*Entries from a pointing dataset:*
--- begin ---

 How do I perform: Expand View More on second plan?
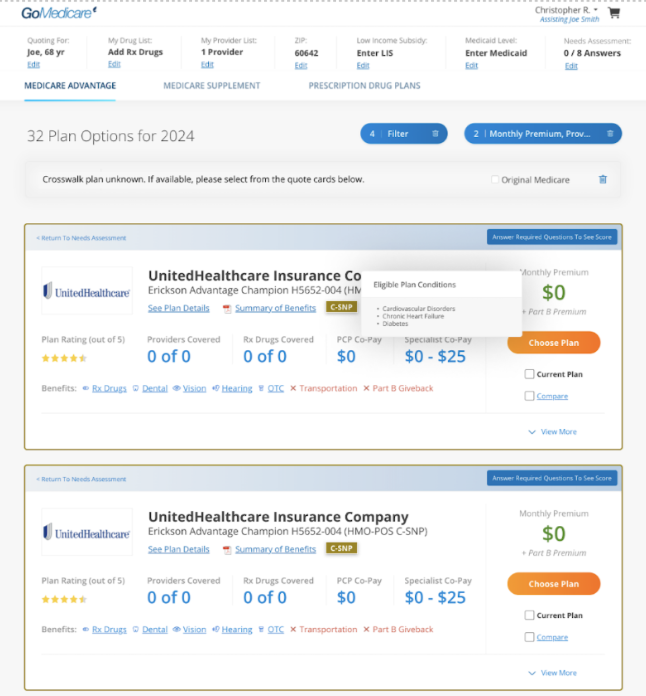(x=553, y=673)
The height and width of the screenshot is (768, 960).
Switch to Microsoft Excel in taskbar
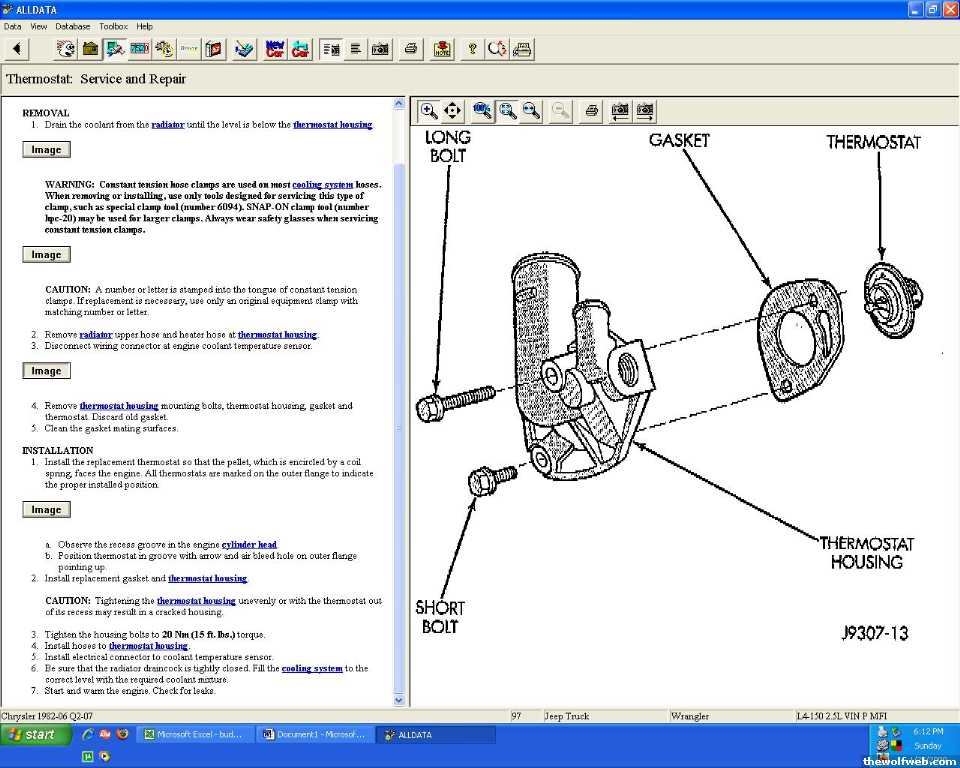[194, 735]
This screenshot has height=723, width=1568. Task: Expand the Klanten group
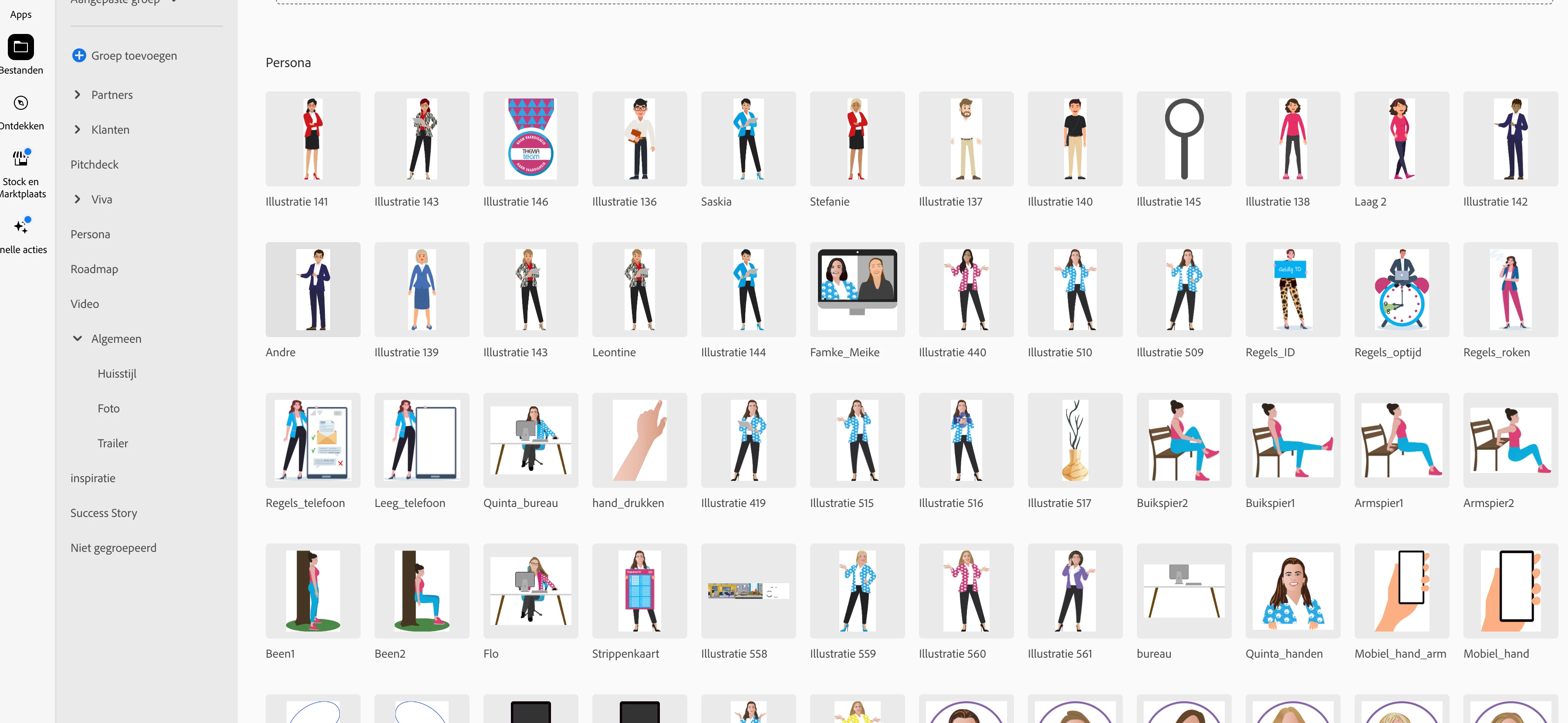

--- end ---

*Aim:* Rewrite all the entries above, replacing "Expand" with "Open" and leaving everything else as it is. Omit the pictures.

*The output:*
 How do I perform: Open View More on second plan?
(x=553, y=673)
The height and width of the screenshot is (768, 960).
Switch to Microsoft Excel in taskbar
[194, 735]
This screenshot has height=723, width=1568. Task: Open the Klanten group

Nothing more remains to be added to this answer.